Cinema e Séries Morre diretor de cinema franco-suíço Jean-Luc Godard, aos 91 anos

Morre diretor de cinema franco-suíço Jean-Luc Godard, aos 91 anos

Padrinho da Nouvelle Vague, movimento artístico contestador de 1960, o cineasta inspirou Quentin Tarantino e Martin Scorsese

  • Cinema e Séries | Do R7, com Reuters

Resumindo a Notícia

  • Jean-Luc Godard morreu na madrugada desta terça-feira (13)
  • Ele era conhecido como o pai da Nouvelle Vague, ou Nova Onda do cinema
Godard morreu nesta terça-feira (13), aos 91 anos

Godard morreu nesta terça-feira (13), aos 91 anos

Vincent Kessler/Reuters - 18.05.2004

O diretor de cinema franco-suíço Jean-Luc Godard morreu, aos 91 anos, nesta terça-feira (13), de acordo com informações do jornal Libération, da França. Godard é conhecido como o pai da Nouvelle Vague, ou Nova Onda, do cinema, movimento artístico de perfil contestador iniciado na década de 60. 

A Nouvelle Vague fazia incursões em assuntos considerados tabus e, com novas técnicas, desafiou a cena cinematográfica tradicional, além de inspirar diretores iconoclastas décadas depois de seu apogeu. Entre as características da Nouvelle Vague, a câmera estava em constante movimento, a edição era rápida e ousada e o roteiro, semi-improvisado.

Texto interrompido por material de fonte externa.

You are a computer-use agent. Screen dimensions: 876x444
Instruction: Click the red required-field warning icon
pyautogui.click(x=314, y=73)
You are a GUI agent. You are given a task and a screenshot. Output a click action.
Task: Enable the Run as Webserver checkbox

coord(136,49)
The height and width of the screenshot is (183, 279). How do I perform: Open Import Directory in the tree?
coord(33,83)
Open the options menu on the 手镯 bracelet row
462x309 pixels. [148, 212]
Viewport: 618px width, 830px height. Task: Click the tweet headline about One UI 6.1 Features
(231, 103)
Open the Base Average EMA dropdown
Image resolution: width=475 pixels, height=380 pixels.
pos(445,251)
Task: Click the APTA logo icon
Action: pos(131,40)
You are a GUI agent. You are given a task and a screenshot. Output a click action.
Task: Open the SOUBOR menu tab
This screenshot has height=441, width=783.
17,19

Godard, que inspirou cineastas contemporâneos como Martin Scorsese e Quentin Tarantino, estava entre os diretores mais aclamados do mundo. Era conhecido por clássicos como Acossado (Breathless, 1960) e O Desprezo (Contempt, 1963), que ultrapassaram os limites cinematográficos da época.

Sobre Acossado, o cineasta disse certa vez: "Foi um filme que levou tudo o que o cinema havia feito — garotas, gângsteres, carros —, explodiu tudo isso e acabou, de uma vez por todas, com o velho estilo".

Os filmes de Godard romperam com as convenções estabelecidas do cinema francês em 1960 e ajudaram a dar início a uma nova maneira de fazer cinema, complementada com trabalho de câmera portátil, cortes de salto e diálogo existencial.

Godard divide os créditos pela criação da Nouvelle Vague com cerca de 15 colegas, como François Truffaut e Eric Rohmer, a maioria deles amigos da moderna e boêmia Margem Esquerda de Paris no fim dos anos 1950.

Jean-Luc Godard sorri ao lado da atriz Cecile Camp, na 54ª edição do Festival de Cannes, em 2001

Jean-Luc Godard sorri ao lado da atriz Cecile Camp, na 54ª edição do Festival de Cannes, em 2001

Arquivo/Reuters - 15.05.2001

Para muitos cinéfilos, nenhuma palavra é suficiente: Godard, com seus cabelos pretos desgrenhados e óculos de aros grossos, foi um verdadeiro revolucionário, que fez artistas de cineastas, colocando-os no mesmo nível de mestres pintores e ícones da literatura. "Não é de onde você tira as coisas. É para onde você as leva", Godard disse uma vez.

Quentin Tarantino, diretor de Pulp Fiction e Cães de Aluguel na década de 1990, é frequentemente citado como membro de uma geração mais recente da tradição que cruza as fronteiras, iniciada por Godard e seus companheiros. 

Mais cedo, veio Martin Scorsese, em 1976, com Taxi Driver, o perturbador thriller psicológico iluminado por neon sobre um veterano do Vietnã que virou taxista.

O presidente da França, Emmanuel Macron, pronunciou-se nas redes sociais sobre a morte de Godard, a quem chamou de "gênio" e "tesouro nacional".

Foi como uma aparição no cinema francês. Então ele se tornou um mestre. Jean-Luc Godard, o mais iconoclasta dos cineastas da Nouvelle Vague, havia inventado uma arte decididamente moderna e intensamente livre. Perdemos um tesouro nacional, um olhar de gênio.

Emmanuel Macron, presidente da França

De acordo com a imprensa francesa, Godard morreu por suicídio assistido, em sua casa, na Suíça.